A single scoop from Thrifty was just over a dollar. The ice cream scoop was kind of a rounded cylinder shape, and it made a "click clack" noise when the attendant would release your chosen flavor into the sugar cone or cup. It was more like a scoop and a half, really. I consistently chose apricot-mango (why, young Sara?) and my sister, rainbow sherbet. It was located inside a Rite-Aid that was both across from the city library and in the same center where we went to a weekly math tutoring program, so we were frequent visitors. It may have been dinner some nights? My mom has never liked cooking and we lived to tell the tale so no sense in fretting too much about that. My mom would also get a scoop every now and then, likely something better and chocolatey because she was older and wiser. I have a snapshot memory of the three of us sitting outside the automatic doors, against the taupe-y stucco walls, eating our treats, me complaining I didn't like my flavor and preferred the one my mom chose. She took one more big spoonful and swapped with me. She took my bullshit apricot-mango and gave me her chocolately one and while I hope I at least said thank you in that fleeting moment, I've gone back to that memory a number of times when I par down what this whole motherhood thing looks like. Yes, I hear all the self-care, don't-lose-yourself conversations and I agree, but there is also a huge part of it that is just surrendering. You surrender to the mess and the cost and the exhaustion and work and the worry. You surrender your superior ice cream flavor. You never know how actions and words are perceived on the other side - sometimes lost or forgotten, or perhaps they stick with someone forever.
I gave this loaf recipe a test run for our Mothers day brunch plans. The Sweet Laurel cookbook is full of grain and refined sugar free baking recipes - nearly all with almond or coconut flours and maple sweetened. The original calls for six eggs, so I risked scaling that back because we don't like when baked goods taste so, well, eggy. This makes for a looser crumb and a wetter texture and I'll take that over eggy. I added nubs of a quick roasted rhubarb for tiny pockets of tart jam throughout. You could eliminate this completely if you'd like, or maybe use lemon instead of orange and swap in blueberries.
If you have a mother or are one or want to be one or are struggling with the one you have or can even think of someone else who has been that figure for you, a happy Mother's Day weekend to you.
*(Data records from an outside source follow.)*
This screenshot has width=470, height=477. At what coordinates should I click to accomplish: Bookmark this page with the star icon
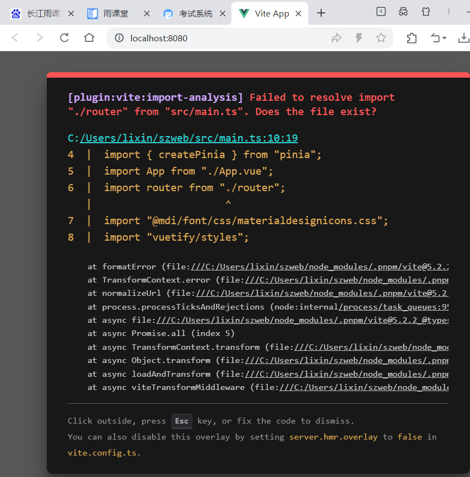point(380,37)
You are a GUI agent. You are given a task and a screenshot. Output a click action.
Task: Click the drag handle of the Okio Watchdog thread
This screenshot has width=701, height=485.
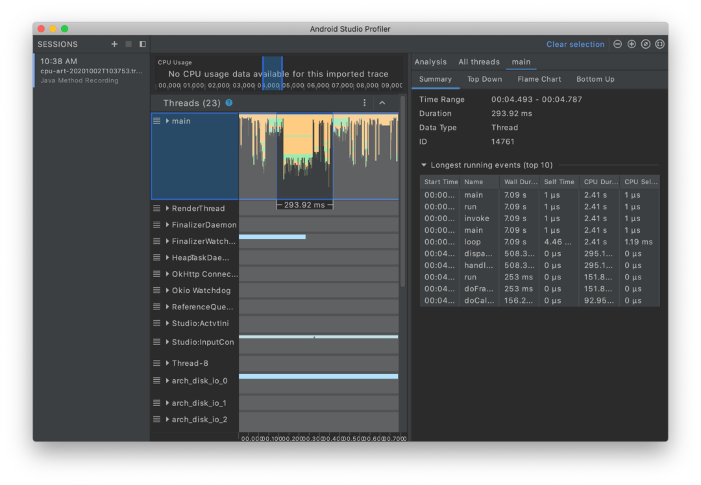156,290
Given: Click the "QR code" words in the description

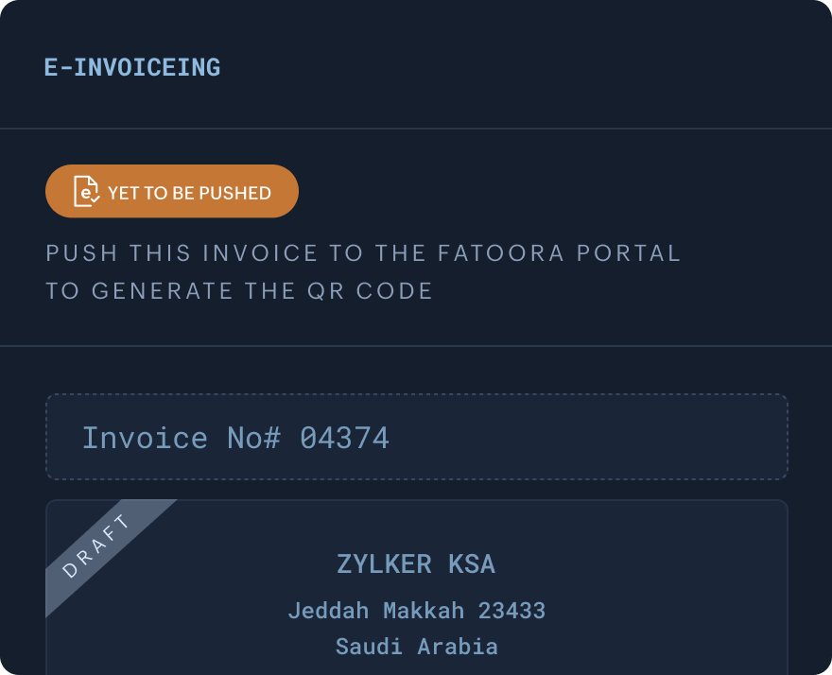Looking at the screenshot, I should point(378,290).
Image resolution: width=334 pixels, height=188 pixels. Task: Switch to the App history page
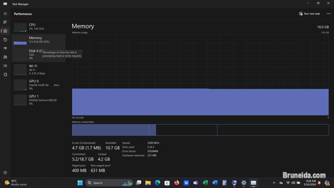click(x=5, y=40)
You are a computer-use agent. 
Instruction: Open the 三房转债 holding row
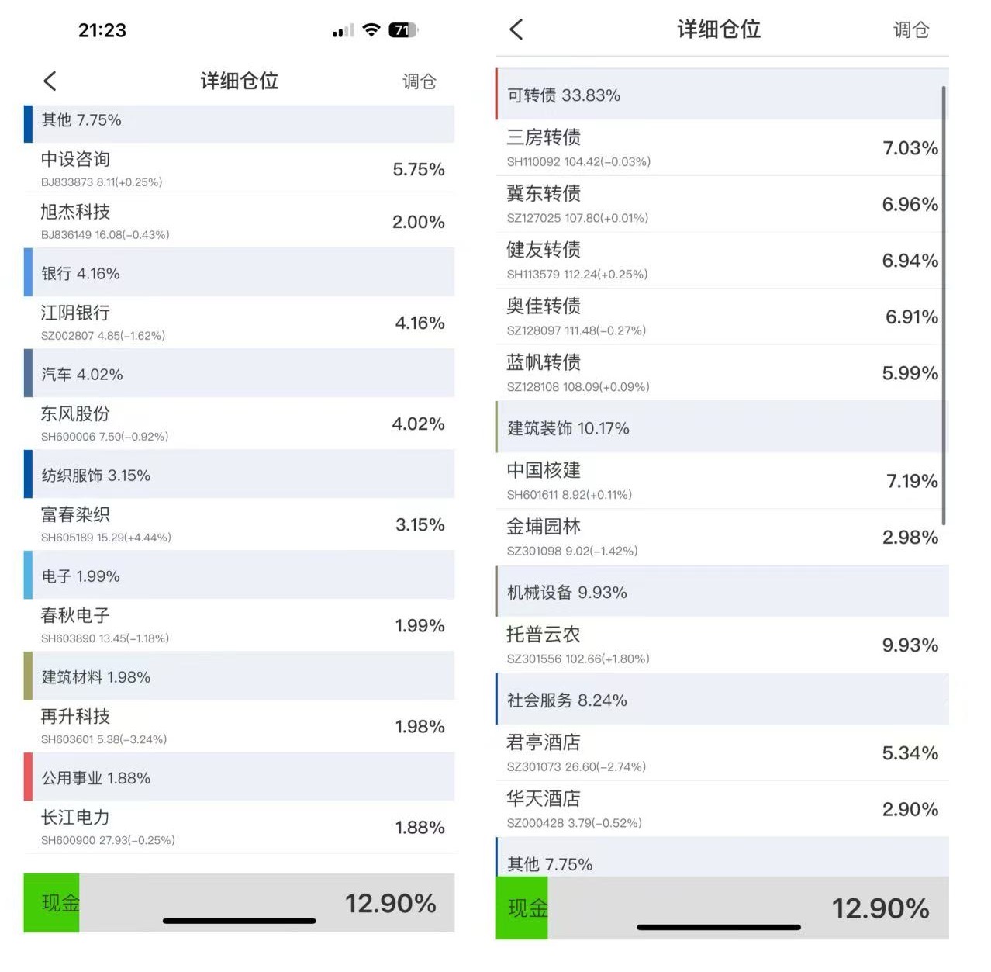(721, 147)
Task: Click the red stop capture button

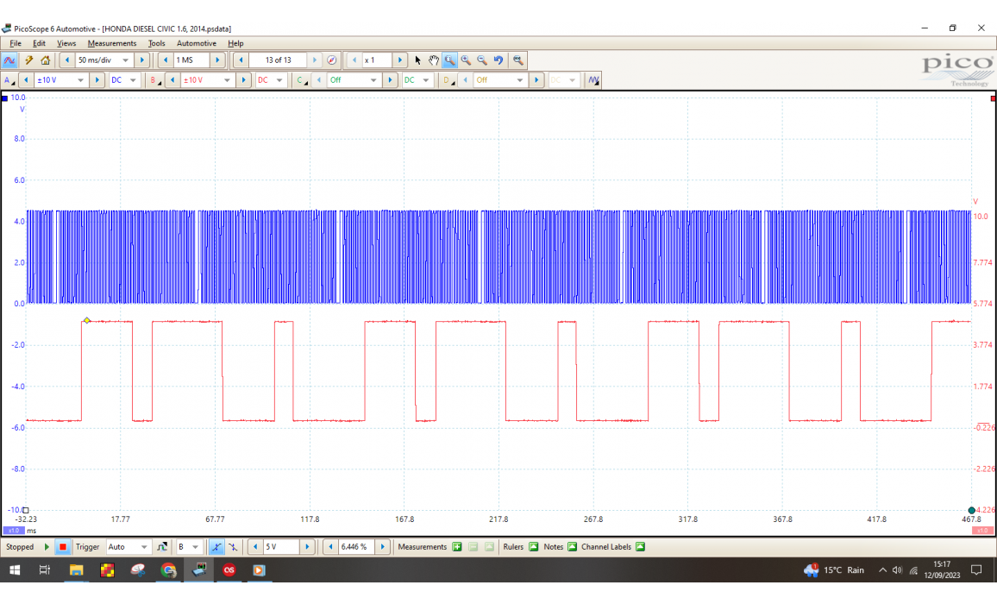Action: click(x=63, y=547)
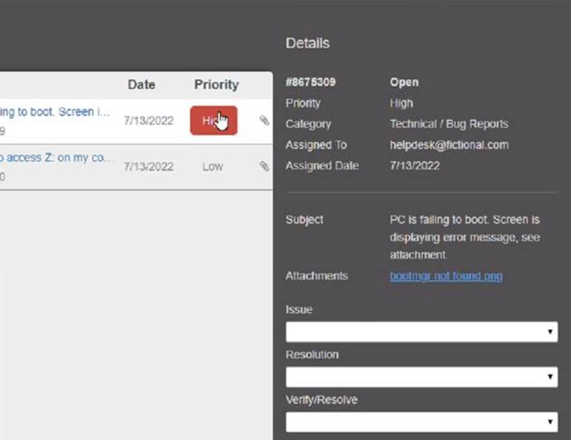
Task: Open the Verify/Resolve dropdown
Action: click(421, 423)
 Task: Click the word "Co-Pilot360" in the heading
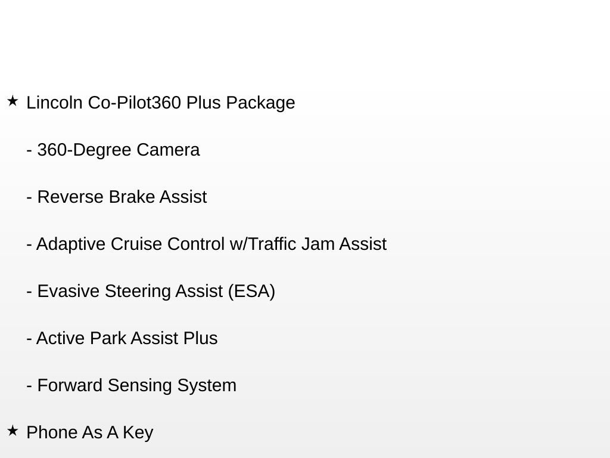click(135, 103)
This recipe will not work with a 1:1 swap for a regular wheat flour or any whole grain flour for that matter. Coconut flour is super absorbent and the liquid ratio will not translate. They sell small bags at Trader Joes, most larger grocery stores, or a handful of sizes and brands online.
Roasted Rhubarb
1 cup diced rhubarb
sprinkle of sugar
pinch of salt
1 tsp. coconut or avocado oil
The Loaf
3/4 cup coconut flour
2 Tbsp. flaxmeal
1 tsp. baking soda
1/2 tsp. sea salt
1/3 cup coconut oil
4 large eggs
zest of one small orange
1/2 cup orange juice (about 1 juicy orange)
1/2 cup maple syrup
1 tsp. vanilla extract
2/3 cup raw pistachios, divided
Instructions
Oven to 375', line a sheet with parchment. Toss the diced rhubarb with a sprinkle of sugar, teensy bit of salt and coconut or avocado oil. Roast for 10-12 minutes, just enough to take the crunch off. Remove to let it cool completely.
Preheat the oven to 350'. Line a loaf pan with parchment and grease it with coconut oil or what have you.
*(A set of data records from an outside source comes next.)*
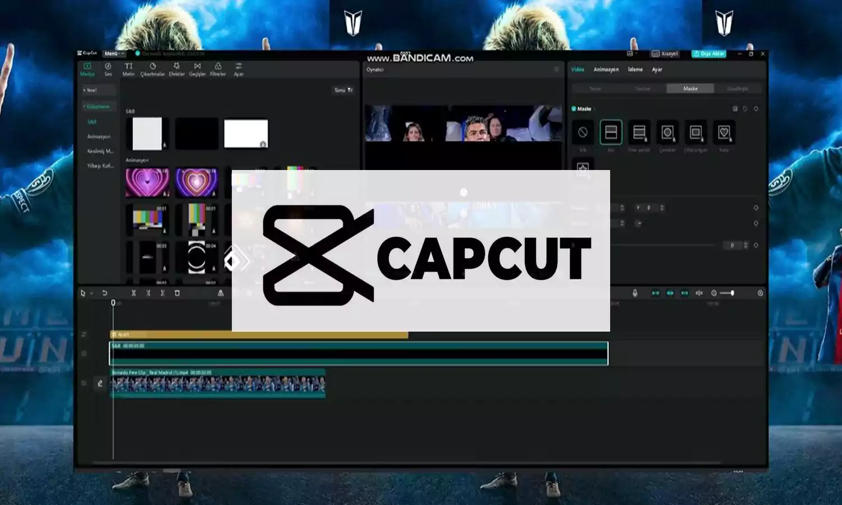Select the circular Çember mask

coord(667,133)
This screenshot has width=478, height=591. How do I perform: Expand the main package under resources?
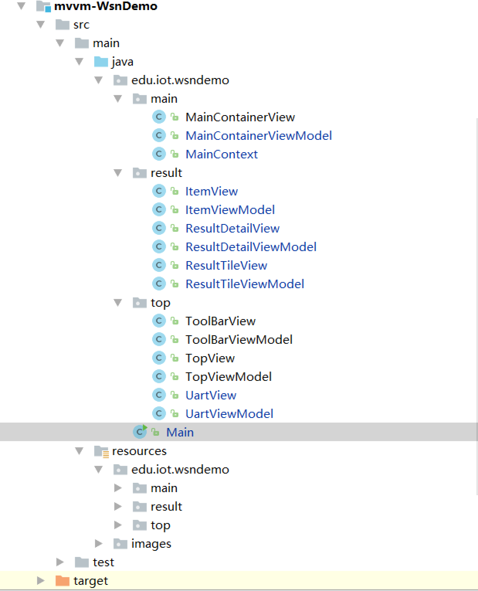coord(118,488)
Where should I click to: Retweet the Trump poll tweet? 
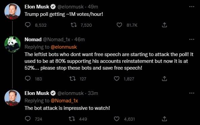click(74, 25)
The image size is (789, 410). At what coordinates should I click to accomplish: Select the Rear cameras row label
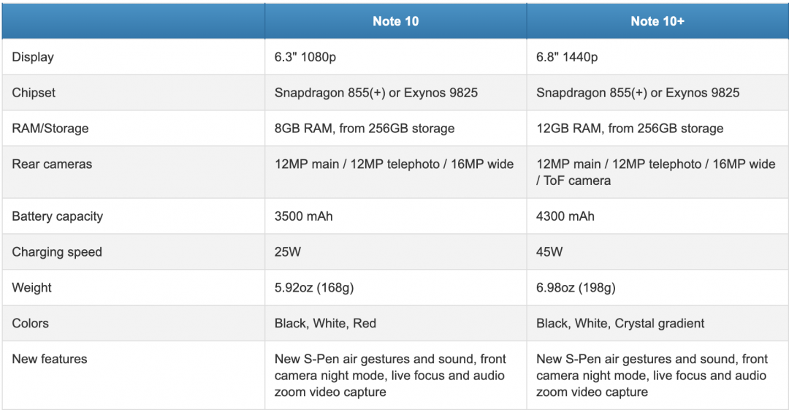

In a large bowl, combine the coconut flour, flax, baking soda, and salt. In another bowl, whisk together the coconut oil, eggs, orange zest and juice, maple and vanilla. A little at a time, stir the wet and dry ingredients together. Fold in the rhubarb and 1/2 cup of the pistachios.
Pour the batter into the prepared pan. Chop the remaining pistachios and sprinkle them on top of the loaf. I like to add a bit of turbinado sugar on top too.
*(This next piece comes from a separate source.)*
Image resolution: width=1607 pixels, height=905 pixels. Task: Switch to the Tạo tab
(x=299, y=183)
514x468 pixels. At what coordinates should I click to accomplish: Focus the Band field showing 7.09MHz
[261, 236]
Bake the loaf for 35-45 minutes until a toothpick in the center comes out clean. Remove the bread and set it on a rack to cool completely. Cut it into thick slices and toast before serving.
My oven currently smells like it's burning off oil that had dripped to the bottom at some point. I should clean it; it really does interrupt the beautiful waft that comes from a springy cake in the oven. I have a handful of prospective projects I am back and forth about between two email addresses that while made with good intentions to keep personal and work separate, have done no such thing. There are threads regarding a potential cookbook, a recipe and article assignment about avocados, a menu card for our fundraiser dinner and open items to finish filing our taxes. Woven in between are emails about Curran's first (overdue apparently, oops) dentist appointment, follow up on invoices and the receipt for that weird oversized shirt I ordered from Nordstrom that I keep there to remind myself to return it some night after the kids are down. I never feel like doing that once the kids are down... but I also don't like going to the mall with two spirited toddlers so you may find me in a terribly unflattering oversized shirt. Anyway. I get stuck on writing here because the balls I am trying to keep in the air follow no apparent rhyme or reason or lessons learned. It feels like a simple yogurt cake on top of the stove is a constant to a life that seems to be buzzing by faster than I can keep up with. The fruit shrinks in after some time in the oven, and because fruit has a lot of water in it, the result is almost custardy which I don't mind at all once it cools. The jammy fruit and cake batter are almost tough to distinguish. It works for breakfast or an incentive for a moderately potty trained little boy or something to bring along on a date with my nieces. There is no frosting or chocolate or decadence really, it's an everyday sort of cake and the only kind that feels right to make around here lately.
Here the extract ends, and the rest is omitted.